The width of the resistor, as well as the size of other elemental devices, may be decreased by photolithography in order for the length of the load resistor to be decreased. However, there is another difficulty which arises; namely, a resistor having a very high resistance value requiring increased length. As previously discussed, the values of the resistance of the load resistor is 10.sup.12 Ohms with a 3 .mu.m length. However, having too short a length with high resistance causes instability due to surface instability and impurity diffusion. In the case of the resistance loaded cell shown in FIGS. 1(a) and (b), both sides of the load resistor contact high impurity regions, the Vcc line and the gate electrode. The impurities, especially those which are doped in the Vcc line, cause diffusion into the load resistor and decrease the effective length of the resistor.
It will be understood from FIG. 1(a) that the length of the resistor is already designed to the maximum length allowable in a unit cell.
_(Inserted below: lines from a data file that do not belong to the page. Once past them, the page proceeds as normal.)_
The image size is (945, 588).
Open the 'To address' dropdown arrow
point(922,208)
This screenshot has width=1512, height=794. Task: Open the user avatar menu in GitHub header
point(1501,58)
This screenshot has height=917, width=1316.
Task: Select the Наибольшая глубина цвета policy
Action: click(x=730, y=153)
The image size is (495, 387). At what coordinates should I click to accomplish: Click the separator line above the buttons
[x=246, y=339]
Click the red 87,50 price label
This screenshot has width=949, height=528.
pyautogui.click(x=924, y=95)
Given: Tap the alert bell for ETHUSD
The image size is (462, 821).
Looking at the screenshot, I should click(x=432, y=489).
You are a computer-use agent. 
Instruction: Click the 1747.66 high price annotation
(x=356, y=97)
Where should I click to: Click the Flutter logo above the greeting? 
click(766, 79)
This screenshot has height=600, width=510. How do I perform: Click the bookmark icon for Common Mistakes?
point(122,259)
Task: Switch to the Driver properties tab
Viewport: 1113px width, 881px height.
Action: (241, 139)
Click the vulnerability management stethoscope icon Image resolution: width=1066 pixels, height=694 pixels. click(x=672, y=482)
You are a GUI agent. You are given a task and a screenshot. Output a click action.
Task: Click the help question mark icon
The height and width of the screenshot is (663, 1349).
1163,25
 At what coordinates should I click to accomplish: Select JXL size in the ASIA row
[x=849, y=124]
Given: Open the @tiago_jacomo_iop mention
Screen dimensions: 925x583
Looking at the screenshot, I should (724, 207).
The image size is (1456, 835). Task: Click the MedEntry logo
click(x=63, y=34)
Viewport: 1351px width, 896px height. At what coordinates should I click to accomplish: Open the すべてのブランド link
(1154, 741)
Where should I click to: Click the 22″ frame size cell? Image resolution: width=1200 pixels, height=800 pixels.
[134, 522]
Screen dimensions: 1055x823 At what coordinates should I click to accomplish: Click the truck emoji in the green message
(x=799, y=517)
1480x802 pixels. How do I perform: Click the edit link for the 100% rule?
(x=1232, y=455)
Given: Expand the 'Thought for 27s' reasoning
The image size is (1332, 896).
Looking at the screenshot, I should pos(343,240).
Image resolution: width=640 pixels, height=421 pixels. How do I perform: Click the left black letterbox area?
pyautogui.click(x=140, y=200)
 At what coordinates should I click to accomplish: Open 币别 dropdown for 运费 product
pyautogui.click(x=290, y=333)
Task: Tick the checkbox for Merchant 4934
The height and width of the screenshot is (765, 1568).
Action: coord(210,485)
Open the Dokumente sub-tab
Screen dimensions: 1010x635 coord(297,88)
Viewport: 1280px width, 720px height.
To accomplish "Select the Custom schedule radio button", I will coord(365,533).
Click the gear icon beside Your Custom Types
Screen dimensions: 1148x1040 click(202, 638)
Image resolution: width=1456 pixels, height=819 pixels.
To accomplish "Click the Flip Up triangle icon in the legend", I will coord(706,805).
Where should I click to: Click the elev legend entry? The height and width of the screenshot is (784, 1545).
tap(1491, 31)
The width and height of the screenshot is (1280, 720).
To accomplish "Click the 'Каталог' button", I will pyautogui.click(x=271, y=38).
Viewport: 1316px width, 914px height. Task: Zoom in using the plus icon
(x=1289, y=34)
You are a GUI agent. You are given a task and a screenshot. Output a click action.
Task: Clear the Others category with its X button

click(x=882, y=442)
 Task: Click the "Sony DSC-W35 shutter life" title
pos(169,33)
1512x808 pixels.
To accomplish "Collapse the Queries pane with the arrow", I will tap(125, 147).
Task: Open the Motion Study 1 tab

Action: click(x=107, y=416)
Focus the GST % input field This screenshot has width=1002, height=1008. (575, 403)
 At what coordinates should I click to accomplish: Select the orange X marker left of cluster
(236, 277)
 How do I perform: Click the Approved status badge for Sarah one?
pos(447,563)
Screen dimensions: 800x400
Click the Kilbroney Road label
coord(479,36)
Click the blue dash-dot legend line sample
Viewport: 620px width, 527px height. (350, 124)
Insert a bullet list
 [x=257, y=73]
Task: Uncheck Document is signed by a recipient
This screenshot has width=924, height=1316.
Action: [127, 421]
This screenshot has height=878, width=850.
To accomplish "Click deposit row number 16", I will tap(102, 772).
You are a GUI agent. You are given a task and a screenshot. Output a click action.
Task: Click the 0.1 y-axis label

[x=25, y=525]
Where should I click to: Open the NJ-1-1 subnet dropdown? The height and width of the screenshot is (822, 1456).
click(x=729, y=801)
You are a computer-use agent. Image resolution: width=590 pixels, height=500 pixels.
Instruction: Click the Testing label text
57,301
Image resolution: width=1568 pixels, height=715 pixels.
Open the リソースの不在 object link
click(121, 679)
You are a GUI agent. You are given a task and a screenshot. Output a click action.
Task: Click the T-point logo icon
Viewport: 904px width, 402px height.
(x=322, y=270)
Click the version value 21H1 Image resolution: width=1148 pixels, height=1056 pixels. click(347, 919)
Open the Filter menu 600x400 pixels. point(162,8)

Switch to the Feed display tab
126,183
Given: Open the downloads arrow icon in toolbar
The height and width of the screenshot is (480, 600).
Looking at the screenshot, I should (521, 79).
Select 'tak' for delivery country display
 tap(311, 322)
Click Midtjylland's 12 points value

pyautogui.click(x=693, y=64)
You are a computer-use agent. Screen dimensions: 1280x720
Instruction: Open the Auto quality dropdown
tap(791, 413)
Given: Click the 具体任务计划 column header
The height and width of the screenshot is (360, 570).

The resistors are extended over their full lengths between the Vcc line and the gate contact holes 2 which are located at another end of the inverter transistor Q. A further increase in the length causes an unnecessary elongation of the transistor Q; thereby, decreasing the packing density. Therefore, in order to fabricate a memory device having a further increased memory size, an increase in the size of the memory device is indispensable.
Efforts to increase the packing density in large scale integrated circuit (hereinafter, "LSI") are continuing in every field of semiconductor technology, especially in photolithographic technology. Even though photolithography is improved and the patterns of elemental devices are made smaller, the size of the SRAM is limited by the length of the load resistors for the reasons set forth above.
If the length of the load resistor from the drain of the inverter FET to the VCC line, hence the resistance of the load resistor, can be increased by extending it over the adjacent unit cell, a higher packing density can be achieved, because there is still sufficient room in the size of the inverter FET's to be reduced in size.